My investigation covers income tax records covering a period of ten years.
In 2005, long before the current controversy that is raging over alleged tax evasion claims, I anonymously received a brown envelope whose contents clearly reveal that the Cabinet Minister had not submitted his annual tax returns for nearly three years, raising questions as to why FIRCA allowed him to do so because he was clearly in breach of the tax laws on submission of tax returns.

According to the records, the minister filed 2000, 2001 and 2002 returns together in late 2003 as all the original assessment notices were issued on 17 December 2003. The 2003 return was filed before 4 May, 2004.

FIRCA then issued amended assessments for all four years on 23 December 2004, presumably after audit and investigations. Many of the debit entries of assessments, penalties, and interest were credited (reversed) around or after those dates, as were the payments.

In January I began examining the documents on proving certain conclusions. I collaborated with overseas publications, which submitted the documents to forensic accountants who offered the view that while this kind of behaviour was entirely typical of attempted tax evasion they did not by themselves, prove tax evasion. More investigation was needed on that front.

We however found that the Cabinet minister in question did not submit returns for three years.

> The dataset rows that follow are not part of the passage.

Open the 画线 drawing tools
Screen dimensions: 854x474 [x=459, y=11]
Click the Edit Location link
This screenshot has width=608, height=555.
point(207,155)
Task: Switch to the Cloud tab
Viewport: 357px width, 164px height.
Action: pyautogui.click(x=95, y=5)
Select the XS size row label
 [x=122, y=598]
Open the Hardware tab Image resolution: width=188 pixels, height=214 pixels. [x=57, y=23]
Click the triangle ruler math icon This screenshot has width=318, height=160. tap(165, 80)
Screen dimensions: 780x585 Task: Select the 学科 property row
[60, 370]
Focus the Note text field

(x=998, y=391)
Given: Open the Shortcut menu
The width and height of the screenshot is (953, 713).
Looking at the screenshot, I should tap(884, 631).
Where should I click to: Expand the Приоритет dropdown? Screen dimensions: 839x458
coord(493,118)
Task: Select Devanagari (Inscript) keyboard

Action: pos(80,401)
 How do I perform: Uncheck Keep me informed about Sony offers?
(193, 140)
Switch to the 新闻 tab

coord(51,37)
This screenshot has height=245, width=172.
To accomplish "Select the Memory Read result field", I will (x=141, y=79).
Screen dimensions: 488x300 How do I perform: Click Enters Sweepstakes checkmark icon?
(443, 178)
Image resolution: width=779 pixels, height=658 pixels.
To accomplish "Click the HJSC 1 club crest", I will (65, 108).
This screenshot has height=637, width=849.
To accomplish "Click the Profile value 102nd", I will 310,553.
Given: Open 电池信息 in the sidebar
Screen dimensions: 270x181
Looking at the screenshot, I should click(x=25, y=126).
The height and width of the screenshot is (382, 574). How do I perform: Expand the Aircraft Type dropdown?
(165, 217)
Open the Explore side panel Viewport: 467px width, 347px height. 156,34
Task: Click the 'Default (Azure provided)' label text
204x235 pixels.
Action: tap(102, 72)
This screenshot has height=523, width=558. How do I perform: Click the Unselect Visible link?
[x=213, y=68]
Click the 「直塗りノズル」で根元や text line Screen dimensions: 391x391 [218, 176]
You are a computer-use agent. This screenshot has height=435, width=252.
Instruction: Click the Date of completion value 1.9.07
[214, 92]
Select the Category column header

The tax records relating to this individual also reveal late payments, penalties, and negotiations to bring down payments, and huge lump sum payments and negotiated settlements over the ten-year period, from 1994 to 2004. The record shows undeclared (omitted) income for each year. The audited ones show that there were penalties on the Minister for late payments. They also show that some of the penalties were, supposedly as a result of negotiation, reversed.It must be pointed out that it is not possible to identify sources of this alleged income from these documents. That can only be identified from the actual returns submitted or as tracked by FIRCA from their own investigations, demands to banks for disclosure etc. The ten years of records show a huge increase in deposits held by the Cabinet minister, which were allegedly undeclared. This keeps increasing each year, according to the records. Assuming salary was the minister's only fixed income, the question is where did the increases in the minister’s bank deposits each year come from? FIRCA would not be interested in the source but only that one received income and he or she must pay taxes on it.

There were two payments made by the minister to FIRCA. The two entries that are most significant are the large payments made in 2004 and 2005. On 10 November, 2004, one payment of $86,069.62, under receipt number 5093831, was made to FIRCA. On 21 June 2005, another payment of $9,684.14, under receipt number 5142483, was made. The total of the two tax amounts paid by the minister and receipted is $95,753.76. These are, according to experienced English tax assessors, very large payments by a mere politician. These are negotiated settlements for undeclared income, which the Cabinet minister could not argue out of with the Fiji taxman. The large number of assessments and charges imposed also show FIRCA "discovering" undeclared income. These two payments, at a top tax rate of 32 per cent in Fiji, represent undeclared income of around $300,000.

In observing investigative journalism guidelines, I had also sent a series of questions to the Cabinet minister concerned for answers or explanations but I am yet to receive a reply. As to Section 4 of the Income Tax Act, while the Act provides confidentiality to the taxpayer, it also requires that the taxpayer honestly declare his or her income. The law also requires that the taxpayer submit returns annually.